Crouch served as the face of the television network, along with his wife, Janice, known for her large pink wigs and heavy makeup, expanding it from one station in Southern California to thousands of stations across the world. He often appeared on camera, microphone in hand, quoting from the Bible and delivering his upbeat brand of Christianity.

But he had also faced criticism over lavish spending of the millions of dollars in donations collected through the network. Last year, his granddaughter accused the network of financial improprieties, and her father, Paul Crouch Jr., was forced off the staff.
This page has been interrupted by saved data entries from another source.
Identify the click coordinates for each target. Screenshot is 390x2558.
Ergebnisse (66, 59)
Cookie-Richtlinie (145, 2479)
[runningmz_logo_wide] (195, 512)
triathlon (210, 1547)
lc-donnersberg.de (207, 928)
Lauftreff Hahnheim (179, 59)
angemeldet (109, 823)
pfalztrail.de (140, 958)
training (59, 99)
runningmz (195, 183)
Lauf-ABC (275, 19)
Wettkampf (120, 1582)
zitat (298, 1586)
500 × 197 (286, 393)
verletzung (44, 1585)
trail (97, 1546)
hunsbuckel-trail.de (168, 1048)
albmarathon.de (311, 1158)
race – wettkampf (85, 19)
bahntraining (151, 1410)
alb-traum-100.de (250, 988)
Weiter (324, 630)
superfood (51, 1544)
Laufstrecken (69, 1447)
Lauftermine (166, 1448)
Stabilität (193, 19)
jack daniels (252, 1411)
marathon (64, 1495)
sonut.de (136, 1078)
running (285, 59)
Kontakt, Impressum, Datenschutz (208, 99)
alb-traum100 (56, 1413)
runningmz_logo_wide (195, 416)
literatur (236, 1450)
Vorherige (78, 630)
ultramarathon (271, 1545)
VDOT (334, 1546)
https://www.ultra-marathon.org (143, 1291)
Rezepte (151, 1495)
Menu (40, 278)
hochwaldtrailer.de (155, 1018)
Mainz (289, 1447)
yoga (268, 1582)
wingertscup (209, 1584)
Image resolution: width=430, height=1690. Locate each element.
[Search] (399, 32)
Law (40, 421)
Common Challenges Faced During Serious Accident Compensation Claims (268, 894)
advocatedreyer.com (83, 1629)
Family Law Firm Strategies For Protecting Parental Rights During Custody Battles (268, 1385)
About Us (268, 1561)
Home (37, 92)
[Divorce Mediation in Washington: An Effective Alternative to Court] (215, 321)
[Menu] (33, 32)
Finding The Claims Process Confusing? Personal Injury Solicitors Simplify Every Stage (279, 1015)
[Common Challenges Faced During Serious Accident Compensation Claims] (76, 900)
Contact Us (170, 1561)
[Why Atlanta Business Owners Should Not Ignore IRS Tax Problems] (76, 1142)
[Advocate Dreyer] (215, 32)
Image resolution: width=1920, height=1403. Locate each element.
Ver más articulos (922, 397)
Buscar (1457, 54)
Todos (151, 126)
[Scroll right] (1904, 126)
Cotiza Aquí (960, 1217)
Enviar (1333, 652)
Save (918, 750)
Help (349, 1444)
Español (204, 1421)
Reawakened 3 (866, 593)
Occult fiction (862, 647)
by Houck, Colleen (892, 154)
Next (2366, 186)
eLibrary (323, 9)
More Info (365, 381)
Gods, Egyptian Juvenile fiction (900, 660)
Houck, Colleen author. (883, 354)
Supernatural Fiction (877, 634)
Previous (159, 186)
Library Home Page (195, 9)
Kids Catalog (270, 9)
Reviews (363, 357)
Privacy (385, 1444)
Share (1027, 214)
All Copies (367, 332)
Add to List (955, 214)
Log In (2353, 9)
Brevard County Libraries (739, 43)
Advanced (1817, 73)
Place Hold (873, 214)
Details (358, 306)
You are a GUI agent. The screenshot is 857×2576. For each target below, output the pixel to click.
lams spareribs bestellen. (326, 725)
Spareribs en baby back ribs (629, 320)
Paul Franklin Crouch was born in St. Joseph, Mo., on March 30, 1934. His parents were missionaries who had lived in Egypt. He graduated from the Central Bible Institute in Springfield, Mo., and began working in radio.

He and his wife founded Trinity Broadcasting Network in 1973, and bought their first station, now called KTBN-TV 40, in Santa Ana, Calif. They embraced satellite technology, broadcasting to more states and eventually overseas.

In a video tribute by the network Saturday, Crouch could be seen on camera celebrating the network’s expansion to new cities. “All over the country, they’re coming to know Jesus,” he said. “Church, I think we ought to rejoice ’cause the whole world is getting saved.”

TBN now runs on 84 satellite channels and more than 18,000 television and cable affiliates, according to the company. Crouch was the host of a show called “Behind the Scenes” that aired until recently.

The network runs sermons from prominent preachers like Joel Osteen and aired a special this month featuring the Rev. Billy Graham. This year, Crouch interviewed Rick Santorum, the Republican former presidential candidate, on his show.

The network also owns the Holy Land Experience theme park in Orlando, Fla.

Some Christian leaders have criticized the couple for preaching the “prosperity gospel” – the message that if you have faith in God and donate generously, you will profit in return. In 2010, donations to TBN totaled $93 million. The Crouches had two mansions in Newport Beach, Calif., and used corporate jets valued at $8 million and $49 million each.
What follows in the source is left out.